It remains a fact that most businesses recognize that technology and continuous technological development are top-priority. The tech development competition is a two-edged sword because while certain industry competitors want to out advance each other, consumer choice and access flourishes.
This is becoming increasingly apparent in healthcare software development. While the healthcare industry has been implementing diverse technical solutions, custom software for healthcare industry integration is becoming a competitive battleground. And, sure enough, where there’s market competition, Amazon will be there to be the bully on the playground.
“Alexa, analyze my blood test.” It seems like a jump, but baby steps always come first.
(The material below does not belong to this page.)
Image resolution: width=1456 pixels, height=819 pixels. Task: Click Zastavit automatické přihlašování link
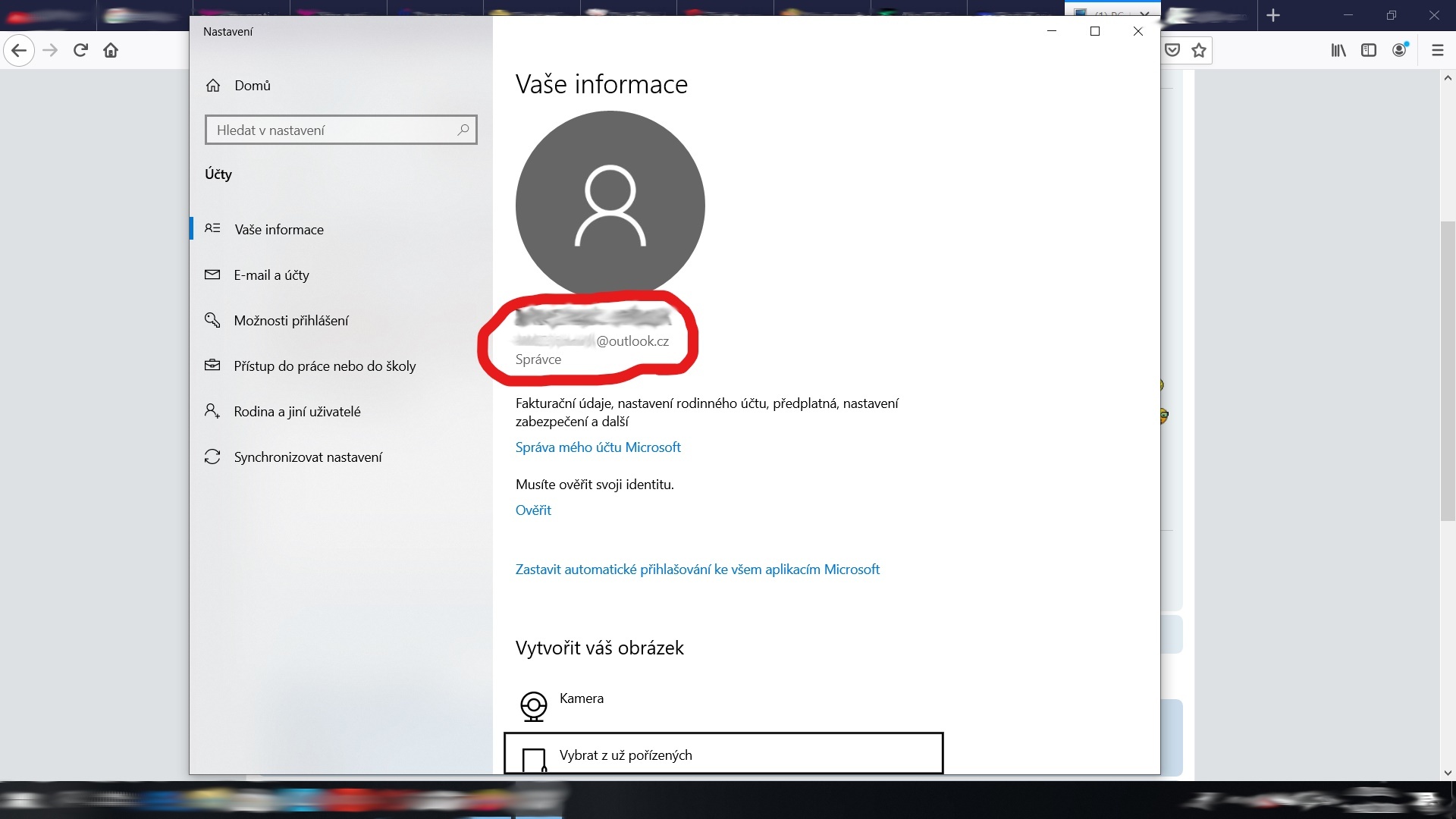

It could be on the menu in the future because Amazon’s voice assistant is learning the ropes in the medical world. The company recently announced that it would be sending exclusive invites to tech companies to develop HIPAA compliant healthcare skills for Alexa.
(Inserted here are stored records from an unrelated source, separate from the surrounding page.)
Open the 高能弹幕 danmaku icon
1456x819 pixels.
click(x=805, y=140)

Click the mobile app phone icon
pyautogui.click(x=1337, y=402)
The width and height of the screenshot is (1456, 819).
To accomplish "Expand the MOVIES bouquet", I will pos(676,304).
It’s no secret that Amazon has been posturing themselves to make moves in the healthcare sector, but this bit of software integration is the first of its kind. You can imagine the miles of red tape, as the U.S. Health Insurance Portability and Accountability Act doesn’t mess around when it comes to the private medical data of Americans. What this means is that voice-app developers who are subject to HIPAA standards are able to develop sensitive healthcare-related skills for Alexa.
These skills are targeted at healthcare app development and making Alexa a viable and useable industry solution. Of course, this is still budding, but Amazon is nothing if not thorough.
“Developers accepted into the program will be able to use the Alexa Skills Kit, which now supports skills that are able to transmit and receive protected health information,” TechCrunch reports.
Alexa stands to change the face of healthcare app development, but people aren’t without understandable discomfort and skepticism. The tech industry hasn’t had a great run in recent years with keeping data secure, so managing sensitive medical information on Alexa has many people ill-at-ease. Others are tangibly excited about the prospect.
“We began this journey with one of the first Amazon Alexa skills from a hospital four years ago and are thrilled to participate in the initial launch of Amazon Alexa’s HIPAA-eligible service for developers,” said John Brownstein, the chief innovation officer at Boston Children’s Hospital.
Still in its infancy, as healthcare app development on all platforms continues, the future of healthcare technology is going to look vastly different day by day.